Dans un contexte national marqué par une instabilité politique persistante, une crise de confiance généralisée et une fragmentation accrue du paysage partisan, un nouveau parti politique baptisé VAR (Vision, Action, Réalisation) a officiellement vu le jour le samedi 11 avril 2026. Une annonce de plus dans un système où les formations politiques se multiplient, mais où les résultats concrets se font toujours attendre.
À travers cette nouvelle structure, ses initiateurs affirment vouloir incarner une rupture avec les pratiques traditionnelles. Le triptyque “Vision, Action, Réalisation” se veut à la fois programme et promesse : une volonté affichée de replacer l’efficacité au cœur de l’action politique. Mais dans un environnement où les slogans politiques se succèdent sans transformation profonde de la réalité nationale, cette nouvelle apparition ne laisse pas indifférent.

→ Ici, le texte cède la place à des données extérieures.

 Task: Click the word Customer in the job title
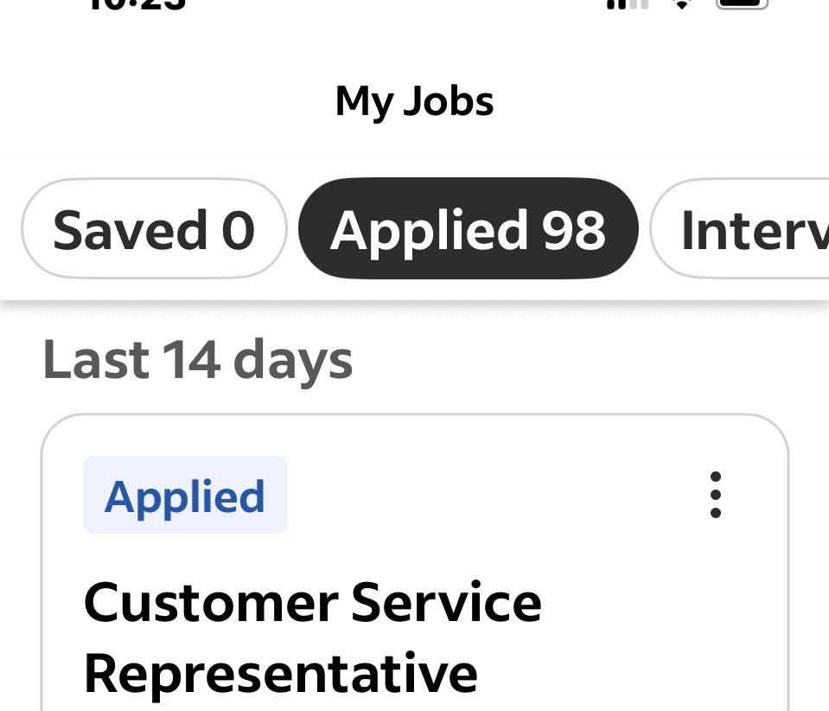point(208,601)
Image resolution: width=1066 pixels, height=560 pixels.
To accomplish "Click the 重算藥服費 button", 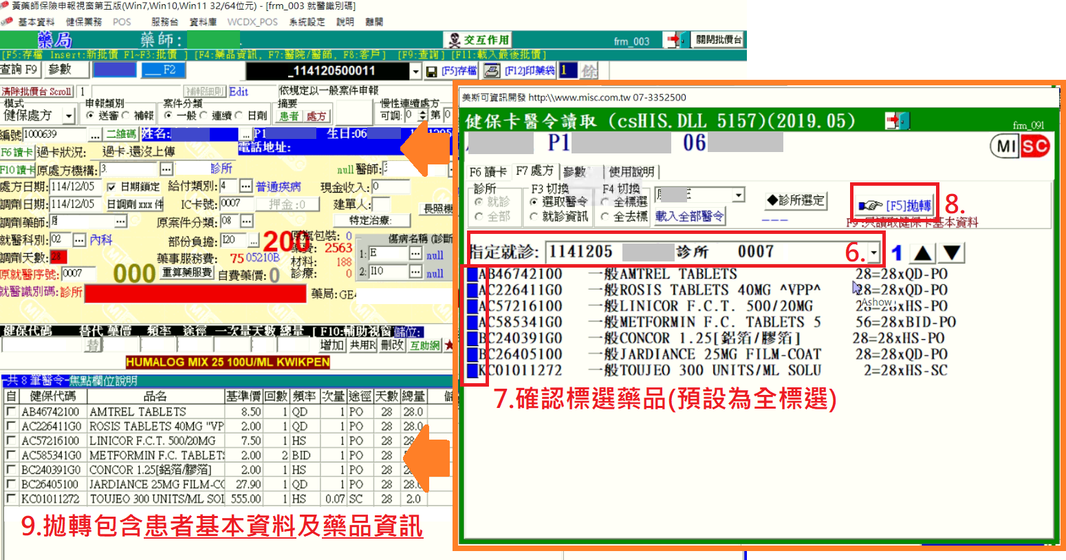I will [x=187, y=272].
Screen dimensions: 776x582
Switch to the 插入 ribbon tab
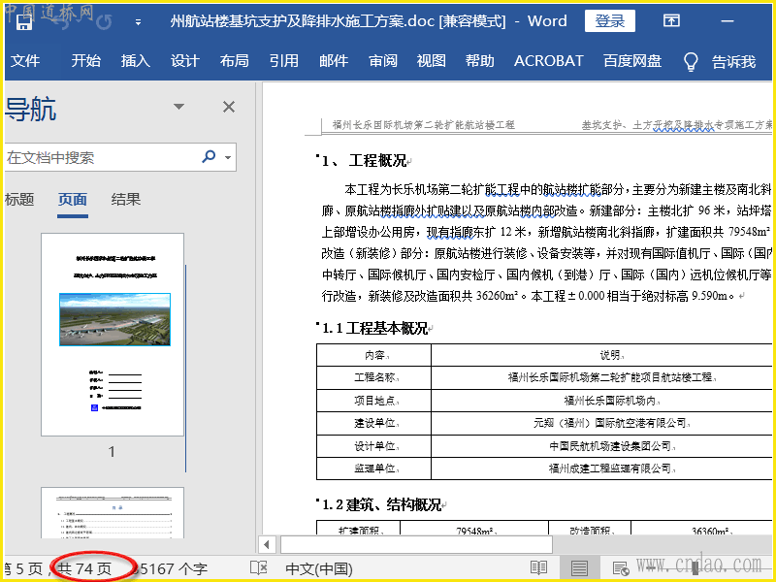[x=135, y=61]
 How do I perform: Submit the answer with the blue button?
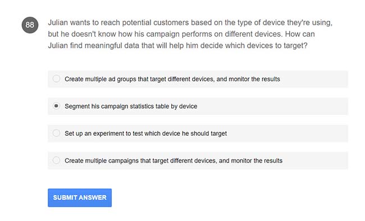pyautogui.click(x=80, y=197)
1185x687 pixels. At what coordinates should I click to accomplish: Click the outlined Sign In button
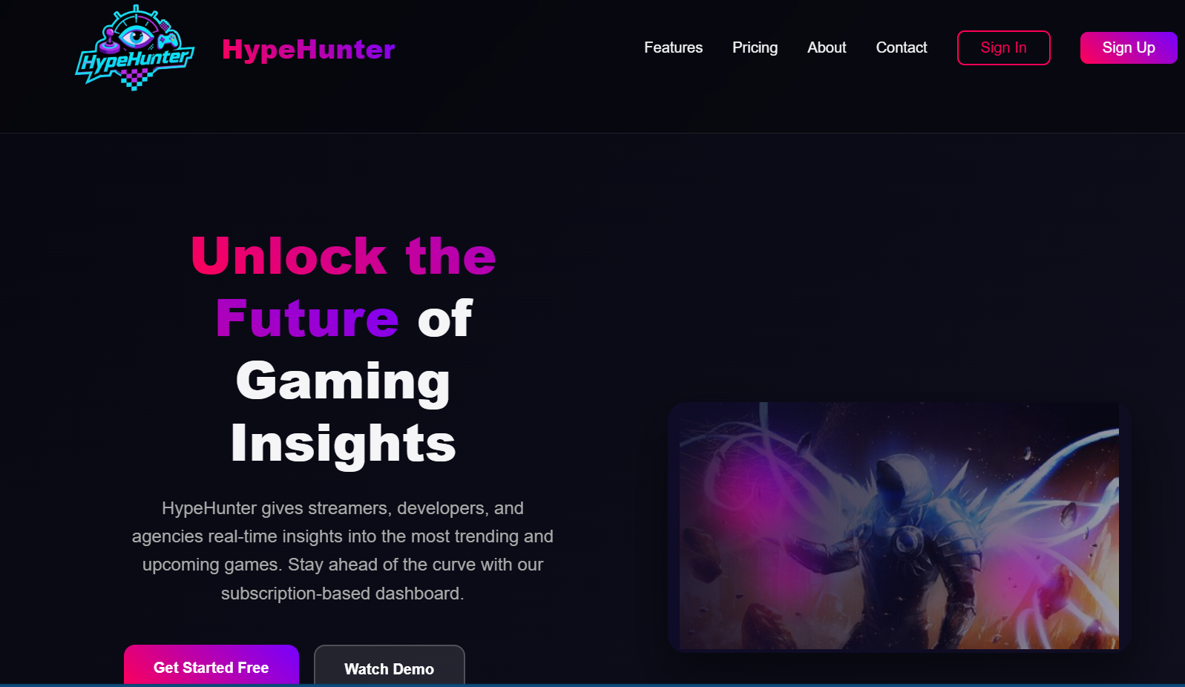[1003, 47]
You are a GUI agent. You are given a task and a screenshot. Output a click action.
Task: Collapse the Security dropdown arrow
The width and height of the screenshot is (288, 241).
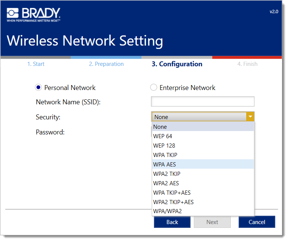250,117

L’émergence de VAR intervient dans un paysage politique haïtien déjà fortement fragmenté, où la multiplication des partis n’a pas toujours été synonyme de renforcement démocratique. Au contraire, pour une partie de l’opinion publique, cette prolifération alimente plutôt une impression de répétition et d’essoufflement du système. Dans ce contexte, chaque nouvelle formation est confrontée à un défi majeur : prouver sa légitimité dans un espace où la parole politique est souvent discréditée. La population, confrontée à des difficultés quotidiennes profondes insécurité, précarité économique, instabilité institutionnelle semble de moins en moins réceptive aux annonces sans résultats visibles.
Si VAR se présente comme une alternative, certains observateurs estiment que le véritable enjeu ne réside pas dans la création de nouveaux partis, mais dans la capacité à transformer les pratiques politiques existantes. En Haïti, la critique récurrente porte moins sur le manque de partis que sur l’absence de gouvernance efficace et de continuité dans l’action publique. Dès lors, la question posée dépasse le simple cas de VAR : s’agit-il d’une véritable volonté de renouvellement politique ou d’une nouvelle entité venant s’ajouter à une longue liste déjà existante, sans impact structurel sur le fonctionnement de l’État ?
Dans les rues, loin des discours officiels, le regard porté sur la classe politique reste souvent empreint de scepticisme. Les citoyens, eux, ne jugent plus seulement les intentions, mais les résultats. Dans ce climat, chaque nouvelle initiative politique est immédiatement confrontée à une exigence de preuve. Ainsi, VAR ne fait pas seulement face à un défi de communication ou de positionnement, mais à un enjeu beaucoup plus profond : celui de convaincre dans un pays où la promesse politique a longtemps été dissociée de la réalité vécue.
En définitive, l’arrivée de VAR sur la scène politique haïtienne s’inscrit dans une dynamique bien connue : celle d’un renouvellement permanent des acteurs sans transformation radicale du système. Entre espoir affiché et scepticisme ambiant, le parti devra désormais faire face à l’épreuve la plus difficile : celle du concret. Car en Haïti, plus que les visions annoncées, ce sont désormais les actions réalisées qui écrivent la crédibilité politique.